─── Listed entries
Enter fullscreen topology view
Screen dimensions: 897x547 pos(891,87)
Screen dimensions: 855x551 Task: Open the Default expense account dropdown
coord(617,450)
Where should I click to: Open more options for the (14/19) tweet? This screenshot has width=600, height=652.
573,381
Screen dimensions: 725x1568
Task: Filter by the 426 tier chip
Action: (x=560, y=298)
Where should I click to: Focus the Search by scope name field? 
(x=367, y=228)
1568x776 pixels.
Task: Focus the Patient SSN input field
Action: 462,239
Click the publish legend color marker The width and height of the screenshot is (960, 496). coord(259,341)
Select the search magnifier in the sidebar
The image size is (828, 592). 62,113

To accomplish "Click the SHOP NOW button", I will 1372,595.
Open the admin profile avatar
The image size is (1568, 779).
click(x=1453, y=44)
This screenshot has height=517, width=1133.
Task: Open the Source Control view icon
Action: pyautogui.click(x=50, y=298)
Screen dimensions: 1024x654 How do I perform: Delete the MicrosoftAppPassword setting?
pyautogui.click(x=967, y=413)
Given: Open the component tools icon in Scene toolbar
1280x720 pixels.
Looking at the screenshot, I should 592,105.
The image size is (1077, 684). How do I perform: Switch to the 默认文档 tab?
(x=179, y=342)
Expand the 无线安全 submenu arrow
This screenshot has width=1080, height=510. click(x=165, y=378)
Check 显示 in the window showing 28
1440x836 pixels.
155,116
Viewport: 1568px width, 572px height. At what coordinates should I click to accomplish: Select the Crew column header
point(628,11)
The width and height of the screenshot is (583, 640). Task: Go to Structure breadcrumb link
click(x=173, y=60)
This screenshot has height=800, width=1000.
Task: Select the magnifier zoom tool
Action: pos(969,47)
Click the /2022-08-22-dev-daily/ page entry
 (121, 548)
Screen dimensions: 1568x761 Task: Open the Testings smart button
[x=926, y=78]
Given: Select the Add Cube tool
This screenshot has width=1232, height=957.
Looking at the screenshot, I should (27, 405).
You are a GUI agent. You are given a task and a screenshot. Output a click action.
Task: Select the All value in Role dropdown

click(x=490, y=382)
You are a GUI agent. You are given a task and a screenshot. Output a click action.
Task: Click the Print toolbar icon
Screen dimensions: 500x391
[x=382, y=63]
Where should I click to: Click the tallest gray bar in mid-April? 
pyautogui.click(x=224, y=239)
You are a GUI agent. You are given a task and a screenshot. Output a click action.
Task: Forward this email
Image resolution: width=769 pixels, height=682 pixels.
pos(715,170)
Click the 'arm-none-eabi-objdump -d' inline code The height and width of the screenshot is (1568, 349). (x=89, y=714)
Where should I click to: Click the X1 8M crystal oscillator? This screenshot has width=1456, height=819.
──────
▸ **Your task**:
Render the entries above as a JSON list of strings, one string per line and with blank lines left out, starting at the first line and running through the line that contains "Click the publish".

▸ **Correct answer**:
[
  "Enter fullscreen topology view",
  "Screen dimensions: 897x547 pos(891,87)",
  "Screen dimensions: 855x551 Task: Open the Default expense account dropdown",
  "coord(617,450)",
  "Where should I click to: Open more options for the (14/19) tweet? This screenshot has width=600, height=652.",
  "573,381",
  "Screen dimensions: 725x1568",
  "Task: Filter by the 426 tier chip",
  "Action: (x=560, y=298)",
  "Where should I click to: Focus the Search by scope name field? ",
  "(x=367, y=228)",
  "1568x776 pixels.",
  "Task: Focus the Patient SSN input field",
  "Action: 462,239",
  "Click the publish legend color marker The width and height of the screenshot is (960, 496). coord(259,341)"
]